On a vacancy occurring in Great Hamilton Street, Glasgow he was elected on 5 March 1839, although there was a considerable feeling in the Church against "transportations", and a minority was opposed to him on that account. He had already been twice chosen for West Campbell Street in the same city but the Synod had refused to present one call and he had declined the other. He was inducted on 11 July 1839.

In 1839, he published his book, "Messiah, the Prince"; was created D.D. by the University of Edinburgh; and removed from Stranraer to Glasgow. From that time to 1862 Great Hamilton Street Church had a Christian orator for its minister.

Symington was a friend of Thomas Chalmers. The proposal in the Senatus of Edinburgh University to confer the degree of D.D. on Symington was proposed by him, and seconded by David Welsh. He received the degree of D.D. from Edinburgh in 1839.

When the Disruption came Symington sympathised largely with the movement and walked in the historical procession from St. Andrew's Church to Cannonmills. When people wondered why Symington did not then join the Free Church, he said, "With a great sum they purchased their freedom, but I was free-born."

Symington's ministry in Glasgow resulted in an increase in the membership of the congregation, which reached nearly 1000. One of his missionaries in Glasgow was John G. Paton, D.D., afterwards of New Hebrides. On the death of his brother in 1853 he was elected to the Chair of Systematic Theology. In 1855 he was under the necessity of applying for a colleague, but it was not till March 3, 1859, that his son, William, was settled over the congregation. He died on January 28, 1862, and was buried in the necropolis of Glasgow.

His life motto was 'To God Alone be Glory'.

==Family==
On 27 June 1820, he married Anne Spiers. Two of their sons entered the ministry - William and Alexander - and a daughter became the wife of William Henry Goold of Edinburgh. They had the following children -

- Margaret Spiers (married W. H, Goold, Reformed Presbyterian Church, Edinburgh)
- William, Reformed Presbyterian Church Glasgow
- Robert (22 August 1825 – 31 August 1833)
- Marion (married Matthew Clark, Glasgow)
- Andrew, Glasgow, (married Felicia Colquhoun)
- Alexander Macleod, Reformed Presbyterian Church, Dumfries
- Agnes Anne (married William McCormick, Dumfries)

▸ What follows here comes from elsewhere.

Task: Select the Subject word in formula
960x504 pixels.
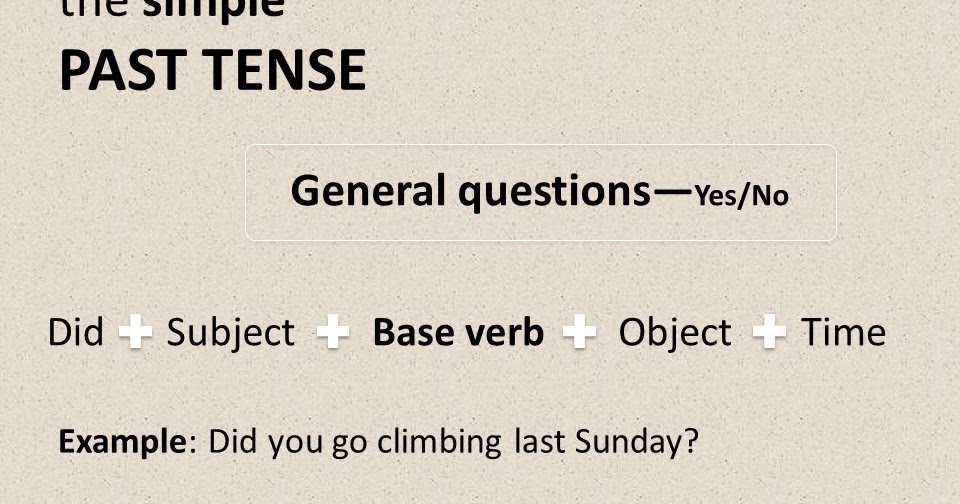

Symington's father was a merchant and a member of the Reformed Presbyterian Church, and his brother Andrew Symington was a preacher in the same denomination. Another brother, Robert Brown Symington, was the father of Andrew James Symington (born 1825), author of Harebell Chimes and other books of poetry.

==Publications==
Symington's contributions to literature included a number of fugitive pieces which he published while in Stranraer, but his chief works are The Atonement and Intercession of Jesus Christ, Edin., 1834, and Messiah the Prince, Edin., 1839.

The 1881 edition of Messiah the Prince contains a biography of William Symington.